**** ИСХОДНЫЙ ОТРЫВОК

Как все это не похоже на хрустальный дворец, где счастливые влюбленные пары то уединяются в отдельных комнатах, то снова объединяются за общим столом.
Так зачем же тогда Чернышевский сочинил эту утопию, которая сейчас вызывает столько насмешек? Об этом написал его сосед по Петропавловской крепости Писарев:
«Если бы человек был совершенно лишен способности мечтать таким образом, — пишет критик, — если бы он не мог изредка забегать вперед и созерцать воображением своим в цельной и законченной красоте то самое творение, которое только что начинает складываться под его руками, — тогда я решительно не могу себе представить, какая побудительная причина заставляла бы человека предпринимать и доводить до конца обширные и утомительные работы, в области искусства, науки и практической жизни…»

********

* ПОСТАНОВКА ЗАДАЧИ 1
Выведите полностью отрывок об утопии Чернышевского, не меняя в нем ни слова.

**** ПРИВЕДЕННЫЕ ЗАПИСИ

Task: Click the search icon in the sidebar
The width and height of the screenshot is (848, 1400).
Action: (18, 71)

********
**** ПРИВЕДЕННЫЕ ЗАПИСИ

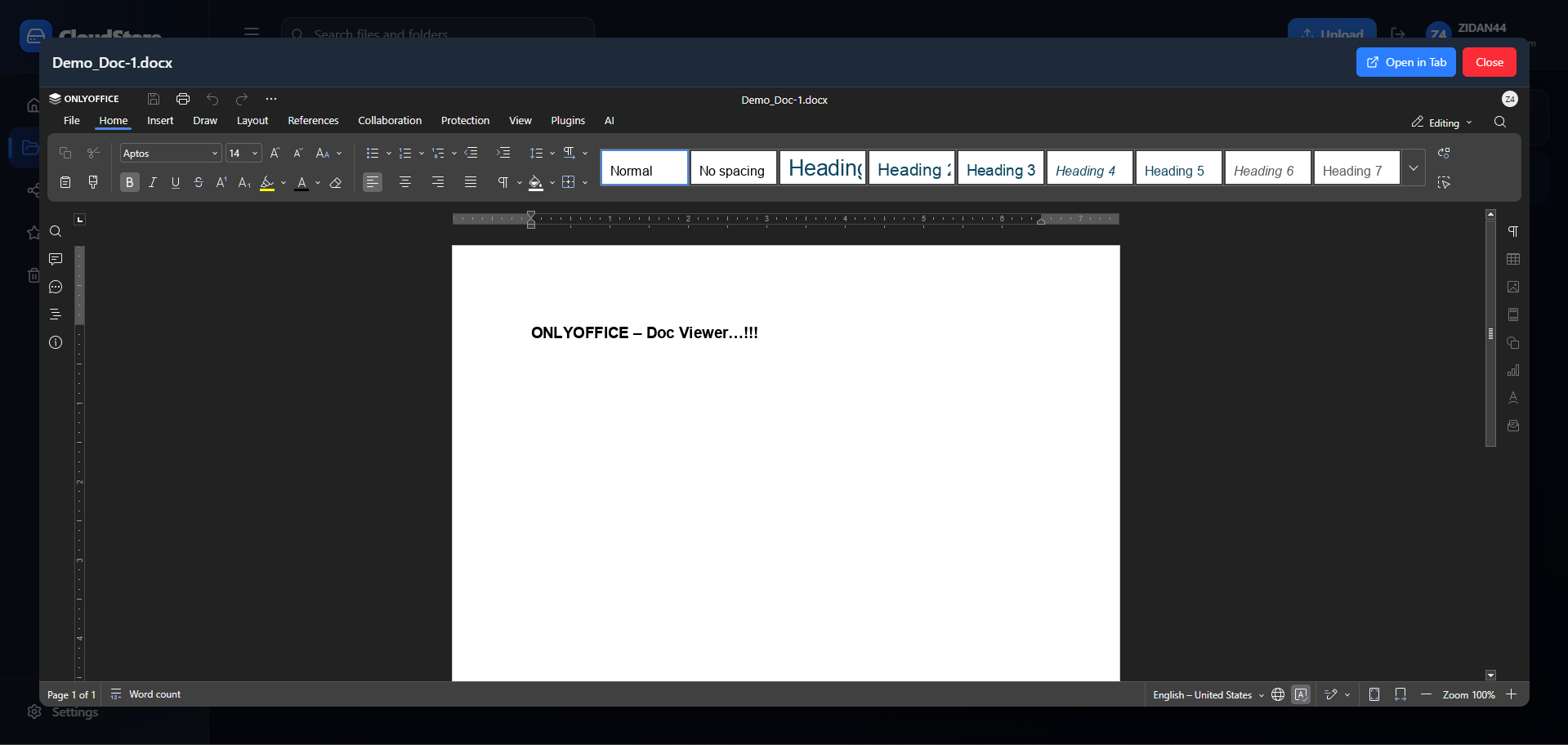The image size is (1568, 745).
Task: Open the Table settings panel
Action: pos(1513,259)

********
**** ПРИВЕДЕННЫЕ ЗАПИСИ

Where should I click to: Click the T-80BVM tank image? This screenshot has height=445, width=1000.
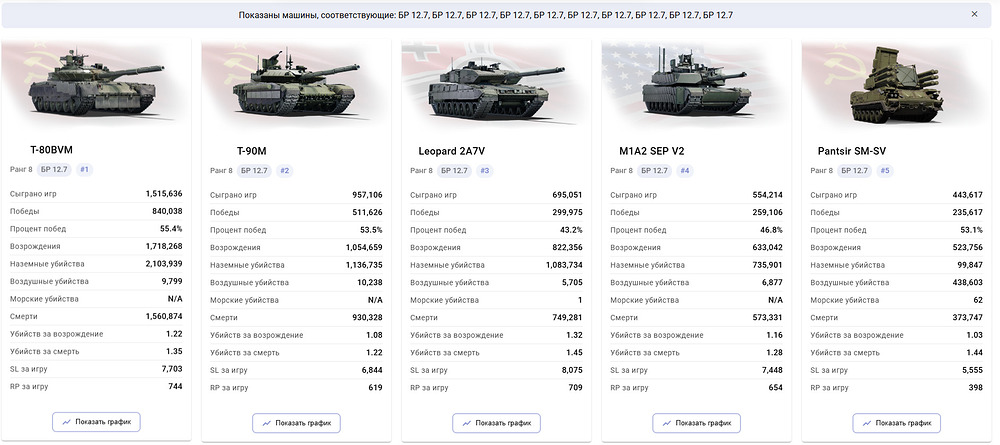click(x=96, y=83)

********

* ПОСТАНОВКА ЗАДАЧИ 2
Верните без изменений участок записей от строки с «Task: Click the search icon in the sidebar» по строку с «Action: (18, 71)» включительно.

* РЕШЕНИЕ УПРАЖНЕНИЯ 1
Как все это не похоже на хрустальный дворец, где счастливые влюбленные пары то уединяются в отдельных комнатах, то снова объединяются за общим столом.
Так зачем же тогда Чернышевский сочинил эту утопию, которая сейчас вызывает столько насмешек? Об этом написал его сосед по Петропавловской крепости Писарев:
«Если бы человек был совершенно лишен способности мечтать таким образом, — пишет критик, — если бы он не мог изредка забегать вперед и созерцать воображением своим в цельной и законченной красоте то самое творение, которое только что начинает складываться под его руками, — тогда я решительно не могу себе представить, какая побудительная причина заставляла бы человека предпринимать и доводить до конца обширные и утомительные работы, в области искусства, науки и практической жизни…»

* РЕШЕНИЕ УПРАЖНЕНИЯ 2
Task: Click the search icon in the sidebar
The width and height of the screenshot is (848, 1400).
Action: (18, 71)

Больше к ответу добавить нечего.